## Task details
In the records below, take the line with "At what coordinates" and all lines after it, and copy them exactly, pictures excluded.
** Opening Material supplied block **
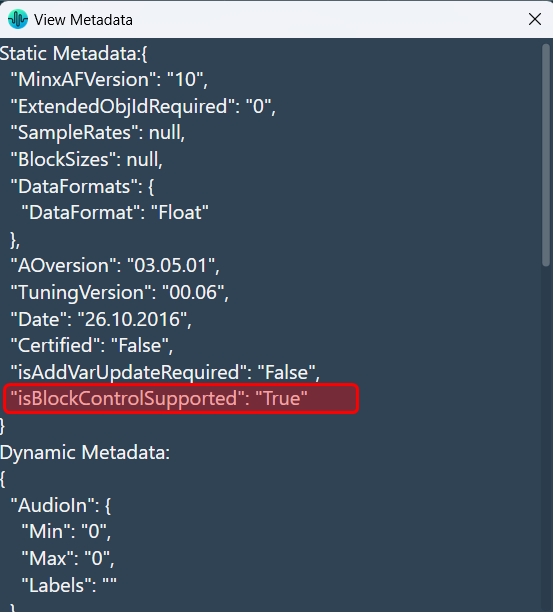The image size is (553, 612).
Task: Click the vertical scrollbar thumb
Action: click(546, 155)
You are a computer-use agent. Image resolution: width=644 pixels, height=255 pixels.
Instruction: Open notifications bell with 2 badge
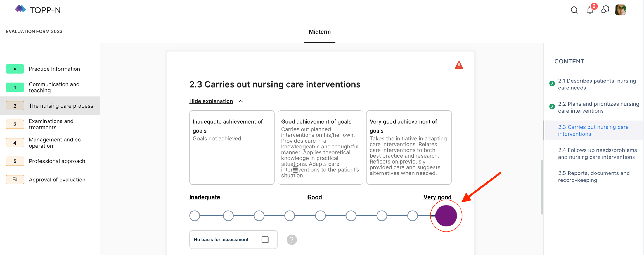click(x=590, y=10)

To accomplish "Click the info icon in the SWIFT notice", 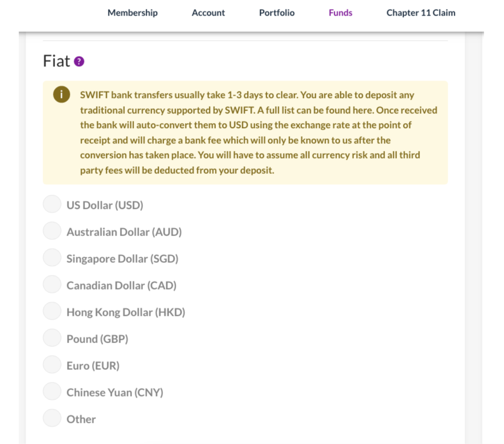I will point(61,94).
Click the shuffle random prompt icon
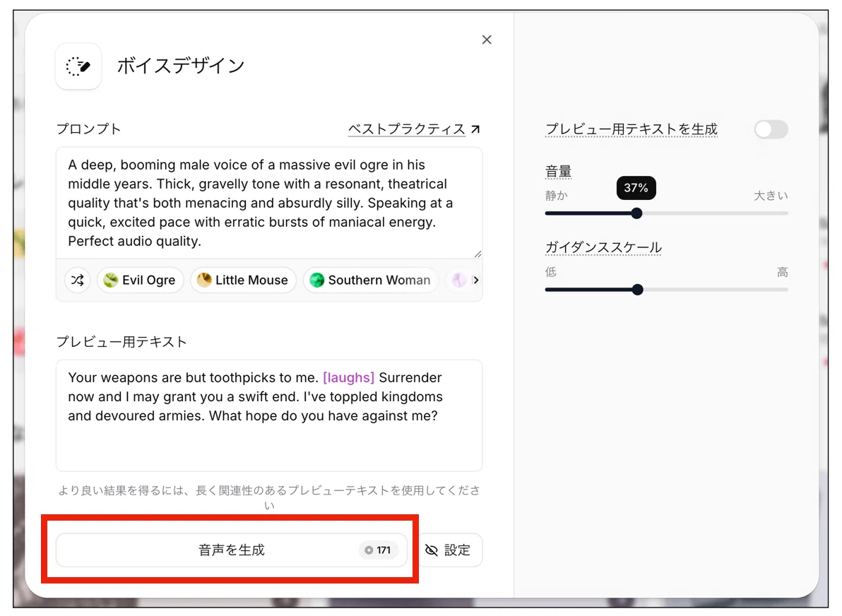The height and width of the screenshot is (616, 842). 77,280
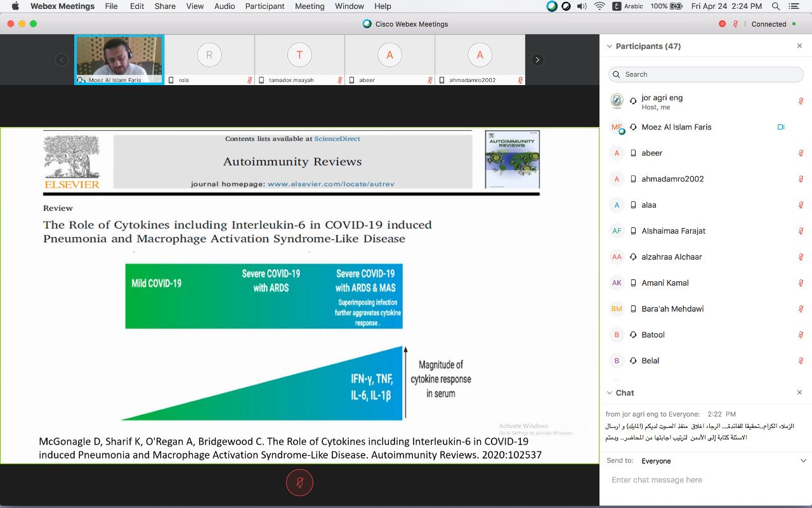
Task: Open the Meeting menu
Action: pos(310,6)
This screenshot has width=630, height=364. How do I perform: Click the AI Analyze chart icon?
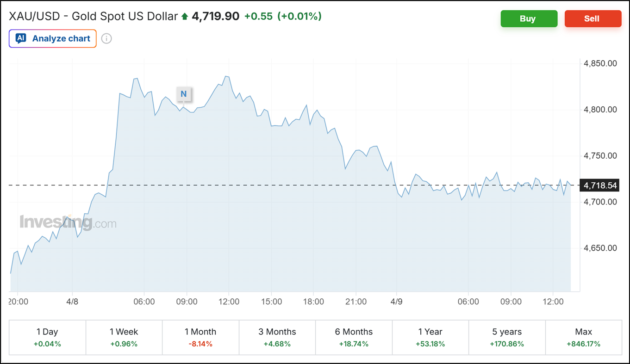click(x=21, y=38)
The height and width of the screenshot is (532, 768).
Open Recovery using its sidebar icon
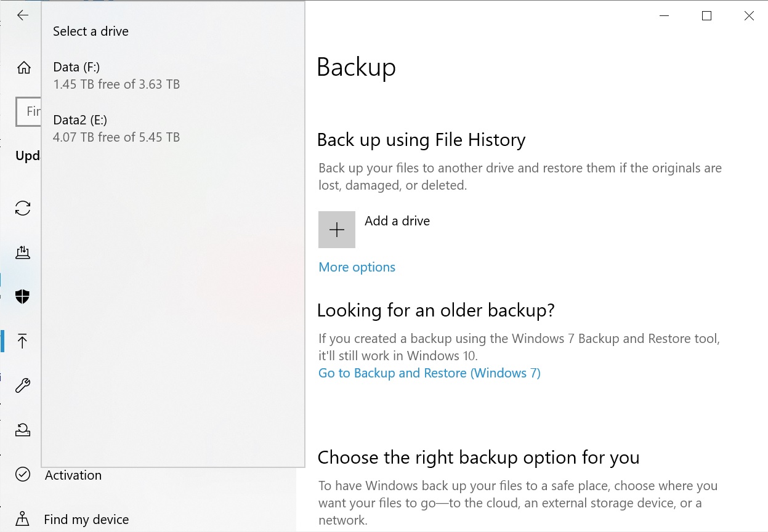pos(23,430)
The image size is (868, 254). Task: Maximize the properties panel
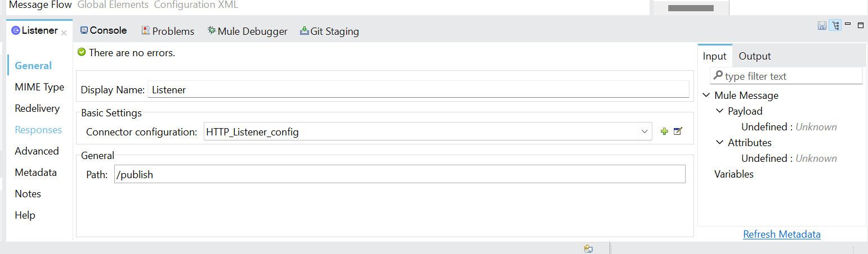pos(860,25)
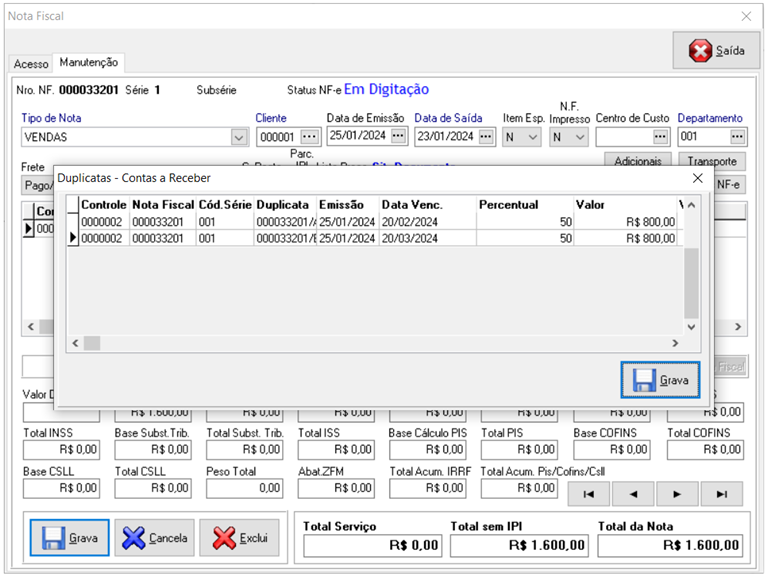Click Grava in Duplicatas dialog
The width and height of the screenshot is (768, 579).
[x=660, y=381]
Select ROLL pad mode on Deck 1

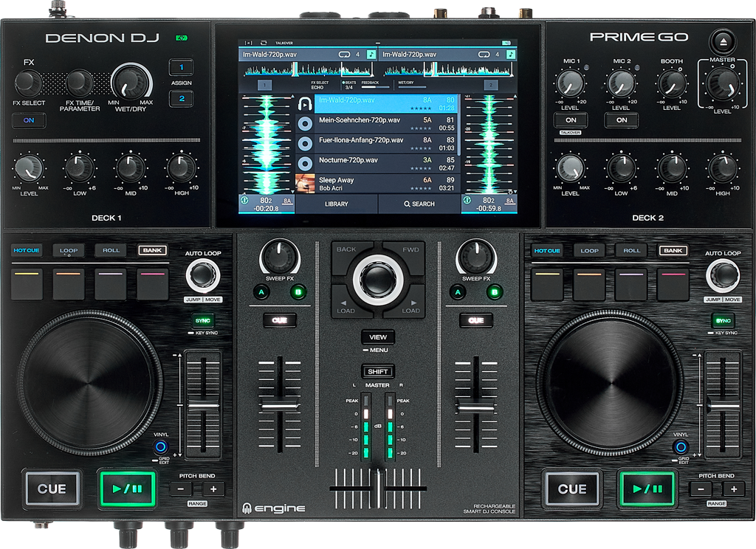click(111, 250)
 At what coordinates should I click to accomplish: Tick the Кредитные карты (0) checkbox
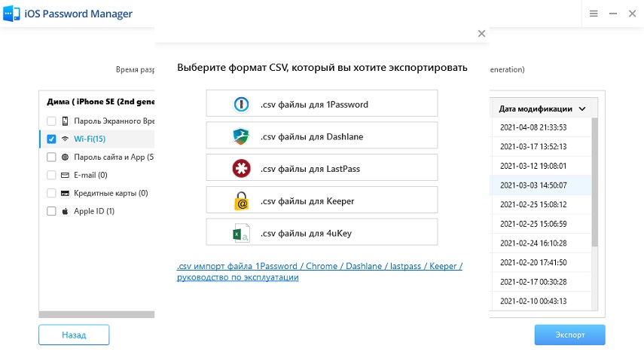click(x=51, y=193)
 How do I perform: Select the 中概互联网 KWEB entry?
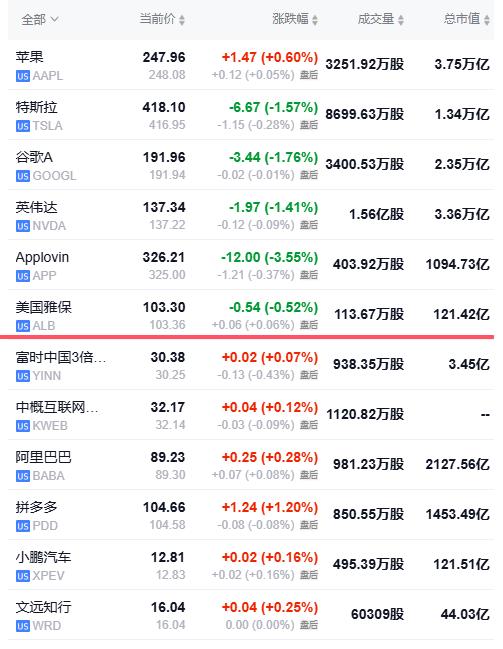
** Closing Material supplied block **
## Answer section
 At what coordinates should I click to accomplish: Tick the Кредитные карты (0) checkbox
click(x=51, y=193)
 How do I perform: Select the 中概互联网 KWEB entry?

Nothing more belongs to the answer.